[Collected data entries]
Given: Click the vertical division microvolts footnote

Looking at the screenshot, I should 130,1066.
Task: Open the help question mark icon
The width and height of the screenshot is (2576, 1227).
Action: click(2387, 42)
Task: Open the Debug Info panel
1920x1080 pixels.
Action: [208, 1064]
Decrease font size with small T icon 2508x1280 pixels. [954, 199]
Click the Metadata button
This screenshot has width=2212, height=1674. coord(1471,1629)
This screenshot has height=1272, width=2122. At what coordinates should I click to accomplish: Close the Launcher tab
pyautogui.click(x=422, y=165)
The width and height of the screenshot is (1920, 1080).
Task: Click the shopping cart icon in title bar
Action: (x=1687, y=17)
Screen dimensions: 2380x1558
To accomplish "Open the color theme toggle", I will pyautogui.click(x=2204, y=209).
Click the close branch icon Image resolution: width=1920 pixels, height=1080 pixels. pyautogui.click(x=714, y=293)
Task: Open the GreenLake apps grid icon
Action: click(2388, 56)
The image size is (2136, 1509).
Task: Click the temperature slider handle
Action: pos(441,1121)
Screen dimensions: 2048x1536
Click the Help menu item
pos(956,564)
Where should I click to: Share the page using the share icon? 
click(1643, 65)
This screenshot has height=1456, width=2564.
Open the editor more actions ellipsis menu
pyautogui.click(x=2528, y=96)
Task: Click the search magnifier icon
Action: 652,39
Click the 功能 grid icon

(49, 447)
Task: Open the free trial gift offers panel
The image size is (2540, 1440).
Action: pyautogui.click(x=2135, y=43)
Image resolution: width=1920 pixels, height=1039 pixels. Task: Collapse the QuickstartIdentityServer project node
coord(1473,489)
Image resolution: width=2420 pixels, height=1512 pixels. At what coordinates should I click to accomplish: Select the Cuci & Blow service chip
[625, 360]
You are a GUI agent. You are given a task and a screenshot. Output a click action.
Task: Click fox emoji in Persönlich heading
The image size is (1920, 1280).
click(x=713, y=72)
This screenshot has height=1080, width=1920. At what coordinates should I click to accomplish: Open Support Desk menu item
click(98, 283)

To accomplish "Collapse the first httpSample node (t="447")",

#### [Problem to work on]
When the word "panel" shows up in a line of the entries, pull that line out.

#### [Written reply]
Task: Open the Debug Info panel
Task: Open the free trial gift offers panel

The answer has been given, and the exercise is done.